Generating semi-metallic conductivity in polymers by laser-driven nanostructural reorganization

Abstract

Conductive polymers are a key component of future flexible optoelectronic devices. To obtain a high electrical conductivity in polymers, additives or treatment based on solvents are predominantly required. While previous works illustrate the benefits of conductive polymers well, such solvent-based methods tend to undermine the controllability of the overall process. In this respect, we here propose a solvent-free strategy to achieve highly conductive polymers using laser-based heating. With the proposed approach, we show that the conductivity of poly(3,4-ethylenedioxythiophene):poly(styrenesulfonate) (PEDOT:PSS) thin-films can be enhanced by up to three orders of magnitude. Using the difference in photon absorption, the proposed method heats up PEDOT cores selectively and then transfer their heat energy to the PSS nanoshells surrounding them. In this way, insulative PSS shells are fragmented to promote nanoscale reorganization that enhances the physical contacts between adjacent PEDOT cores for improved transport pathways.
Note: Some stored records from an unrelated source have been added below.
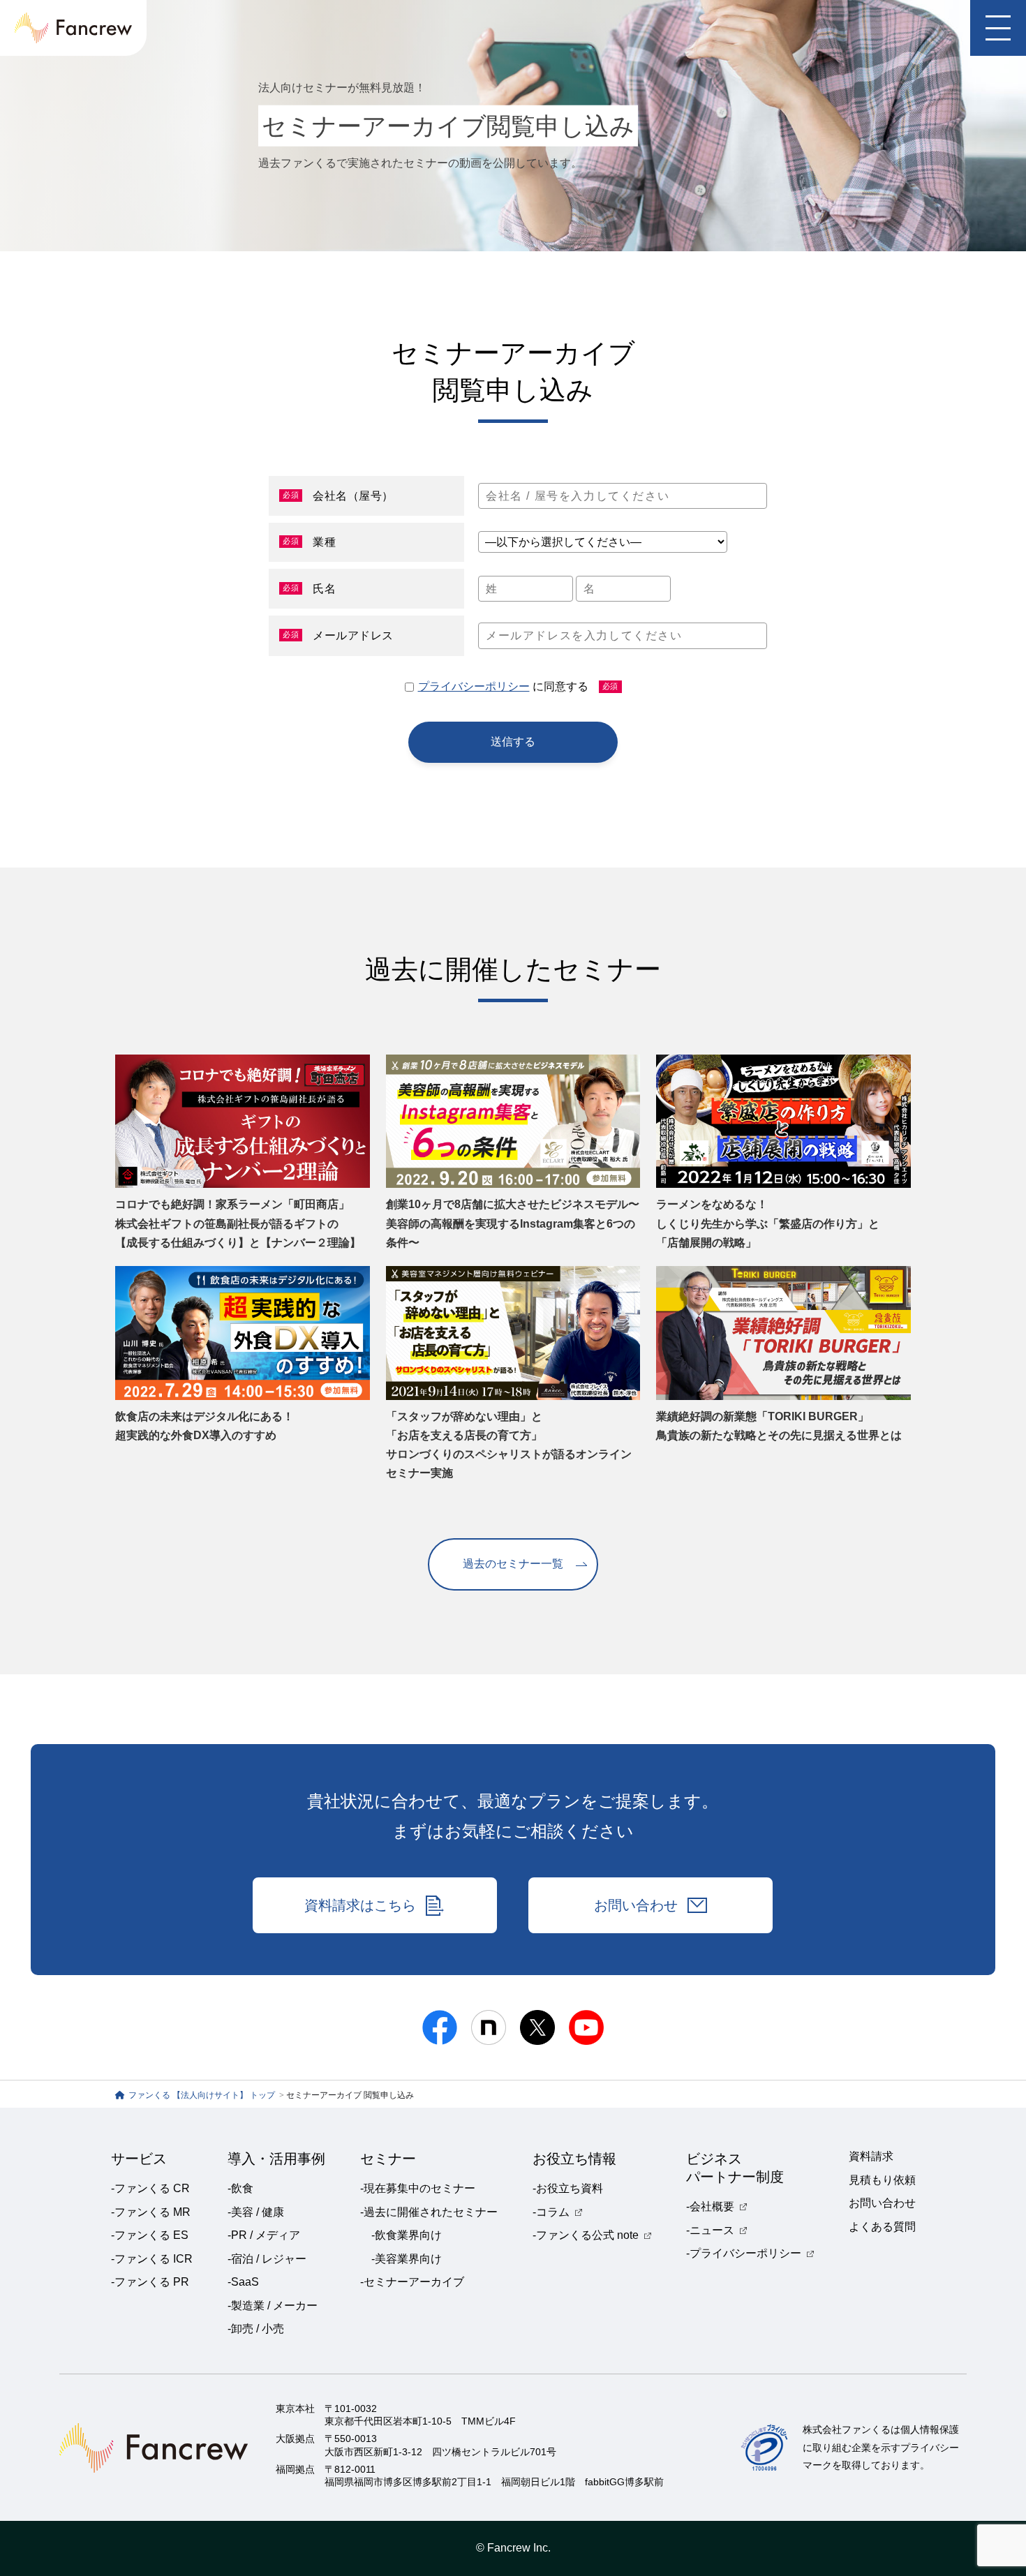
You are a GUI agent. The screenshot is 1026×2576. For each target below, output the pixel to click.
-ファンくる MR (151, 2212)
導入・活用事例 (276, 2158)
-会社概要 (710, 2206)
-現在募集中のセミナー (417, 2188)
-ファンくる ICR (152, 2259)
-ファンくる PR (150, 2282)
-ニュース (710, 2230)
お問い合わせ (636, 1905)
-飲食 (240, 2188)
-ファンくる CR (150, 2188)
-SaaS (243, 2282)
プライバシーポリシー (474, 686)
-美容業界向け (406, 2259)
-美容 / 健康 (256, 2212)
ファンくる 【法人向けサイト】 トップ (202, 2095)
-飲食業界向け (406, 2235)
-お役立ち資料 (568, 2188)
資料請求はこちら (360, 1905)
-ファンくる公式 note (586, 2235)
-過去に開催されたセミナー (429, 2212)
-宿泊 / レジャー (267, 2259)
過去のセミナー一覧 (513, 1564)
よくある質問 (882, 2227)
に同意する (518, 686)
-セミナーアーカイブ (412, 2282)
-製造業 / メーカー (273, 2305)
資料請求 (871, 2156)
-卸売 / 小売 (256, 2329)
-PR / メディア (264, 2235)
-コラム (551, 2212)
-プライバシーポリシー (743, 2253)
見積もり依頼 (882, 2180)
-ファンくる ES (149, 2235)
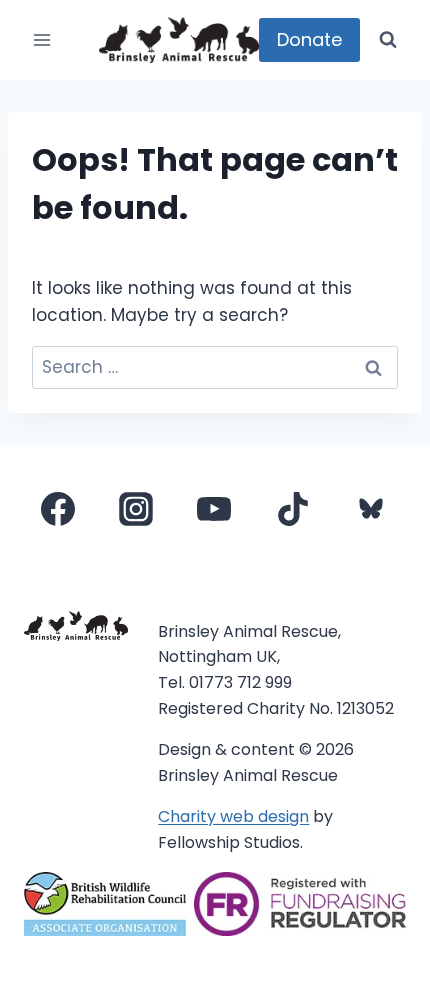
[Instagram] (136, 509)
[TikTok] (293, 509)
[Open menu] (42, 39)
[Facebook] (58, 509)
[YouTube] (214, 509)
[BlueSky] (371, 509)
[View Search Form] (388, 40)
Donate (309, 39)
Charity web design (233, 816)
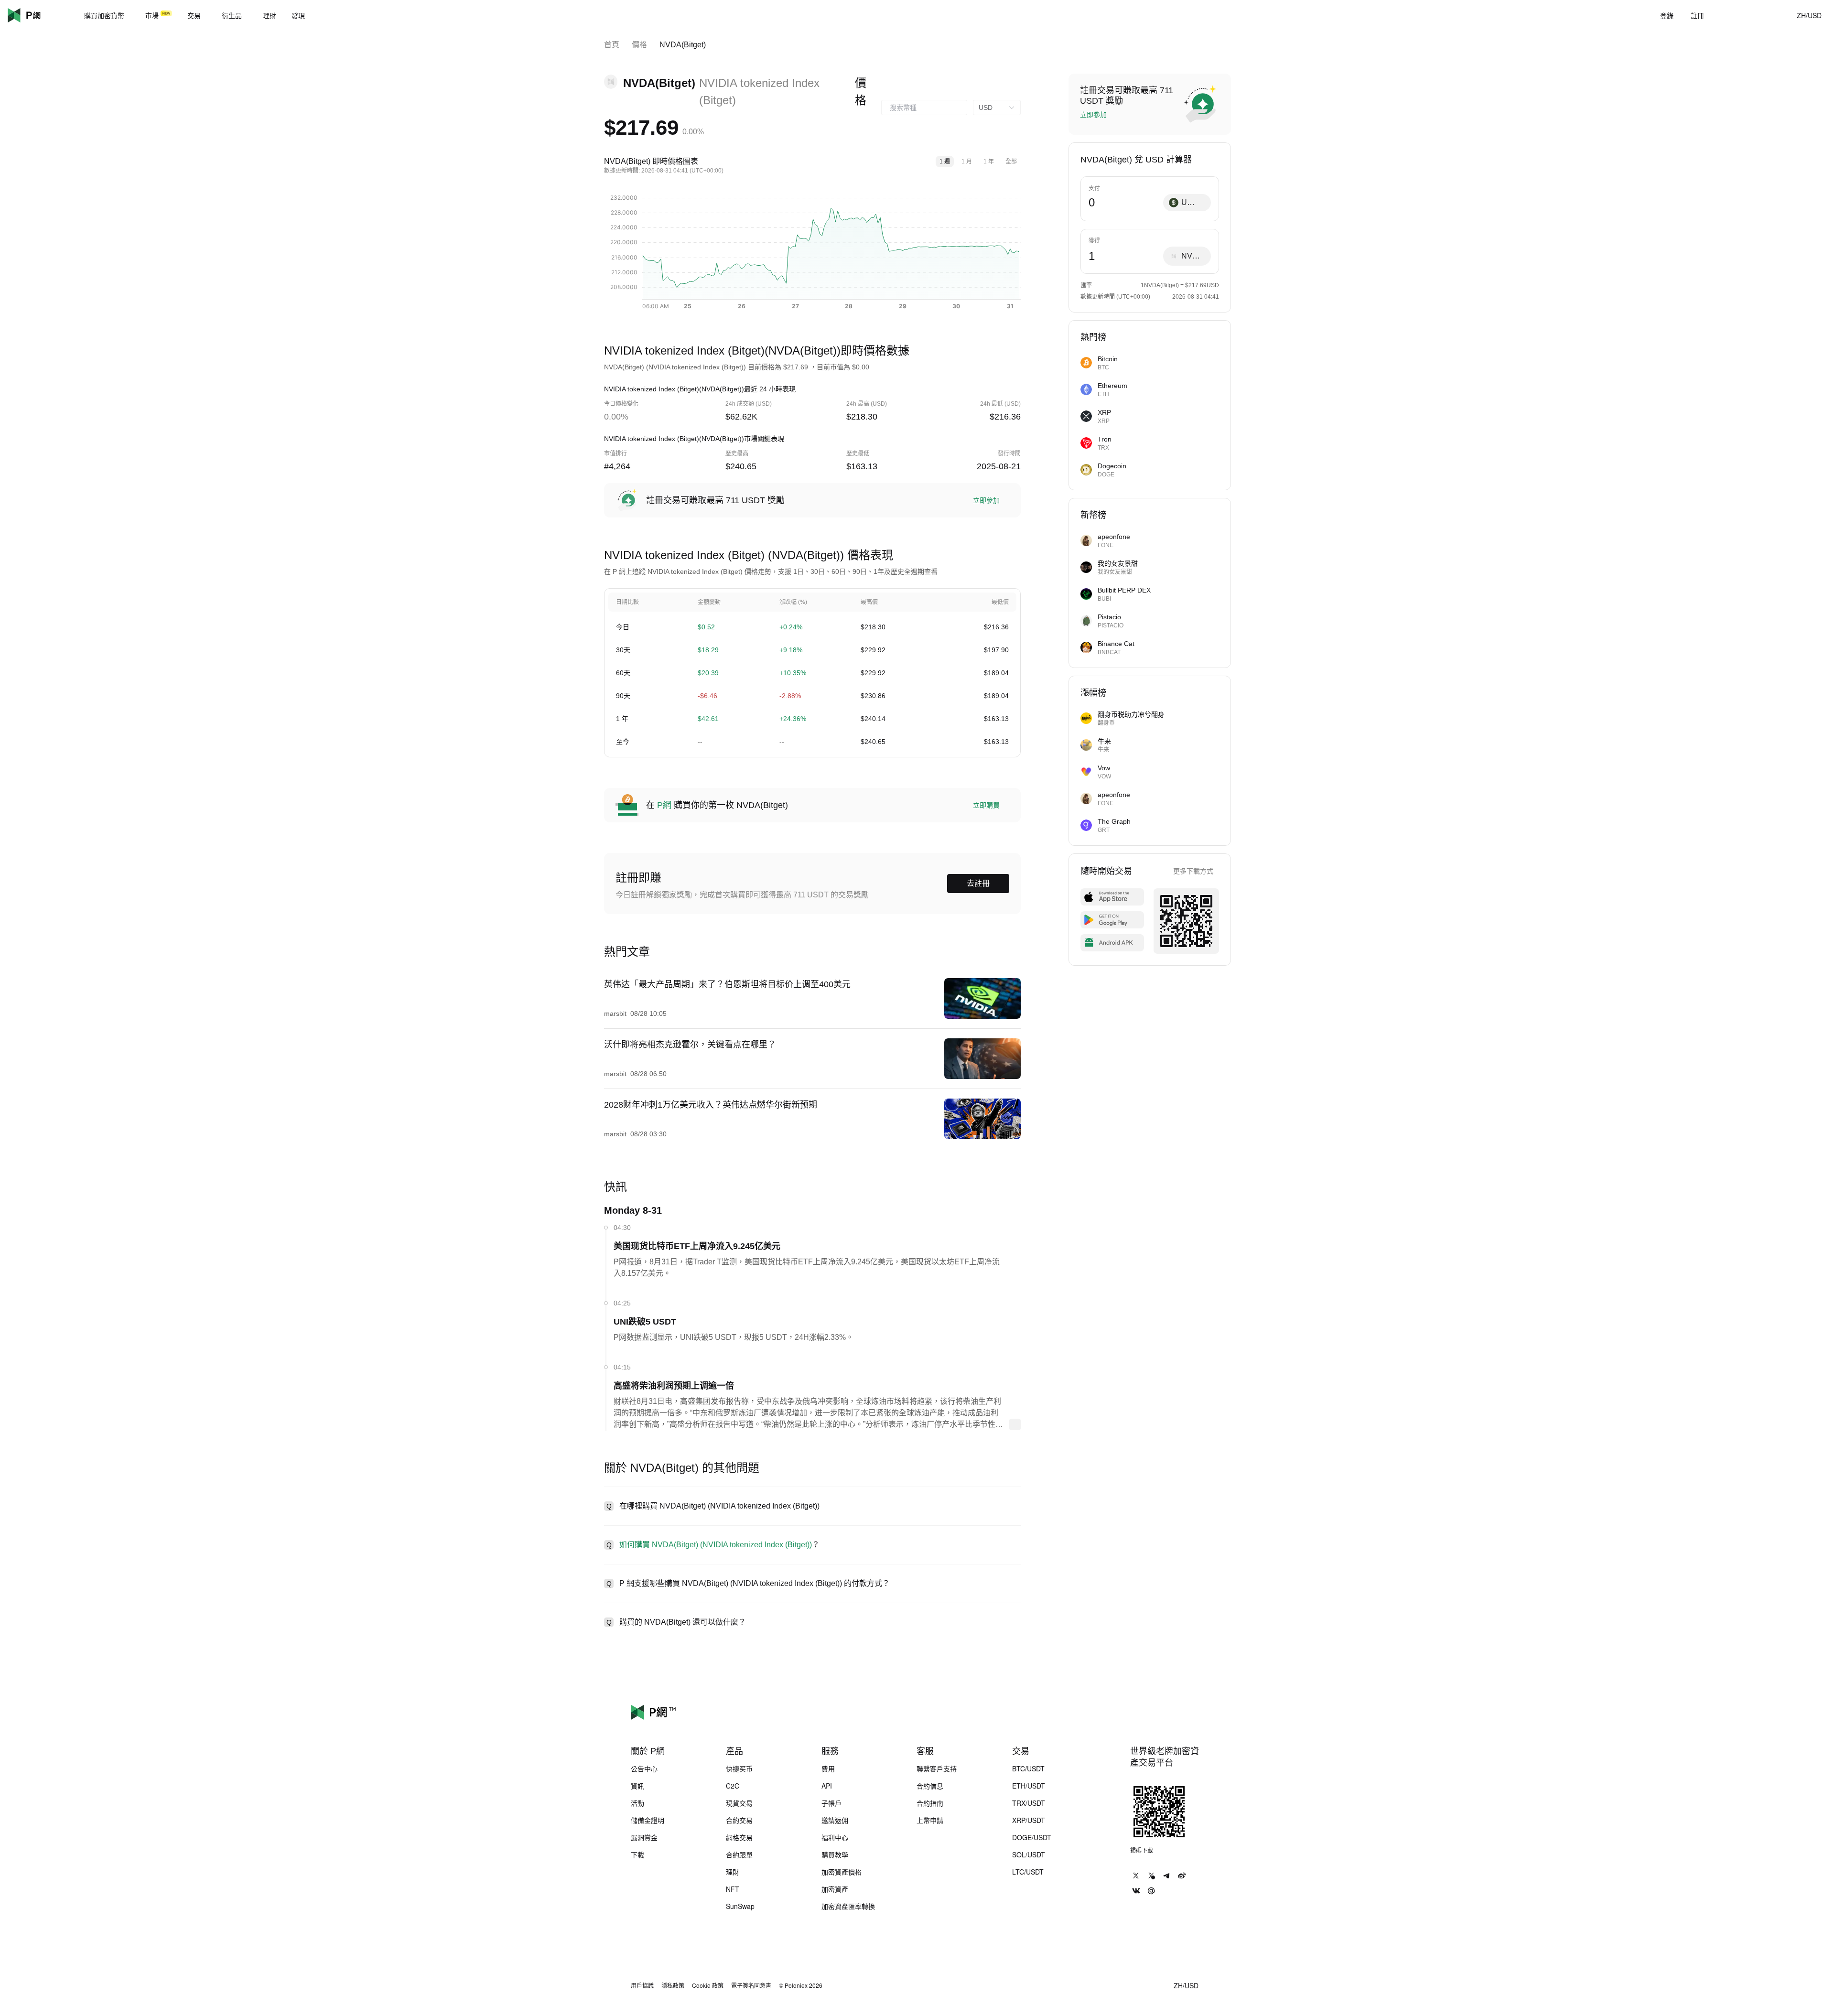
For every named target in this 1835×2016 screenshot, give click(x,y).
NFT (732, 1889)
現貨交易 (739, 1803)
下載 (637, 1854)
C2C (732, 1785)
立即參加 (986, 500)
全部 (1011, 161)
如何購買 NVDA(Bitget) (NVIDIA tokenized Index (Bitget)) (715, 1545)
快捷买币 (739, 1768)
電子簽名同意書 (751, 1985)
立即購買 (986, 805)
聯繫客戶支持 (937, 1768)
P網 (664, 805)
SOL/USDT (1028, 1854)
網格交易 (739, 1837)
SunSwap (740, 1906)
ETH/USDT (1028, 1785)
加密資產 (834, 1889)
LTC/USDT (1028, 1871)
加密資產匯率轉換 (848, 1906)
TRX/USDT (1028, 1803)
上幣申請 (930, 1820)
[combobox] (924, 107)
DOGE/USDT (1031, 1837)
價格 (639, 45)
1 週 (944, 161)
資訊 (637, 1785)
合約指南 (930, 1803)
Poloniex (38, 15)
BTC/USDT (1028, 1768)
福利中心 (834, 1837)
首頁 (611, 45)
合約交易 (739, 1820)
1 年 (988, 161)
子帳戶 (831, 1803)
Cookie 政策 (707, 1985)
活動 (637, 1803)
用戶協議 (642, 1985)
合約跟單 (739, 1854)
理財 (732, 1871)
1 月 (966, 161)
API (826, 1785)
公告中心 (644, 1768)
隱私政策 (672, 1985)
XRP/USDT (1028, 1820)
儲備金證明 (647, 1820)
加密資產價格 (841, 1871)
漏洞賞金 (644, 1837)
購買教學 (834, 1854)
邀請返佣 (834, 1820)
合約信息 (930, 1785)
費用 (828, 1768)
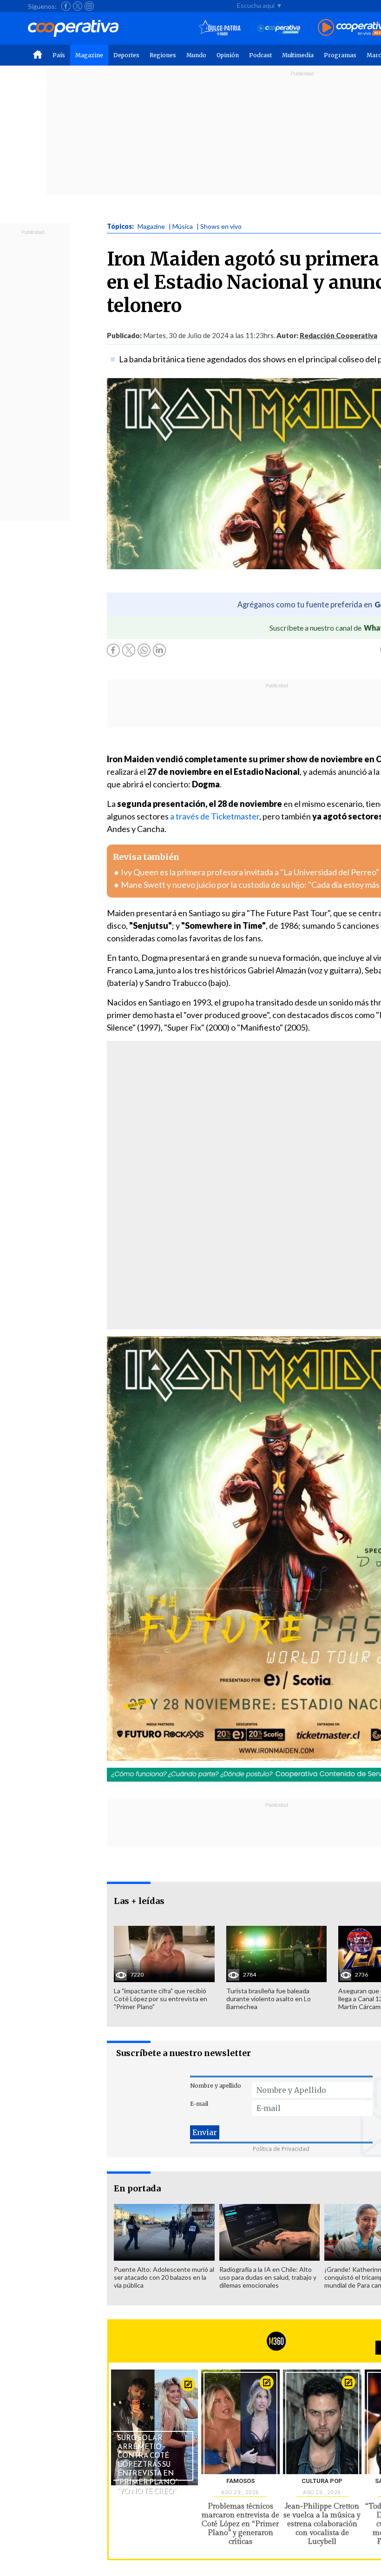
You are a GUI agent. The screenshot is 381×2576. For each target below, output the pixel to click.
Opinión (228, 55)
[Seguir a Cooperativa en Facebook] (66, 6)
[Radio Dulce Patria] (219, 28)
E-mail (199, 2103)
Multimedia (298, 55)
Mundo (196, 55)
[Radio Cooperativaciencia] (279, 28)
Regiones (163, 55)
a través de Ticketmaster (214, 816)
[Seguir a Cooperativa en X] (77, 6)
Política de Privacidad (281, 2149)
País (59, 55)
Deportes (126, 55)
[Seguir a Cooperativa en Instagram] (89, 6)
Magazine (89, 55)
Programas (340, 55)
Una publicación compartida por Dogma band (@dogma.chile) (233, 1209)
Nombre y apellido (215, 2085)
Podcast (260, 55)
Furthermore, various patterns with desired conductivities can be easily formed thanks to the spatially resolvable character inherent to the laser process. By using this laser-treated PEDOT:PSS, the authors demonstrate organic optoelectronic devices including organic photovoltaic cells and flexible force touch sensors, illustrating the versatile potential of the proposed approach in the field of transparent electronics and organic optoelectronics.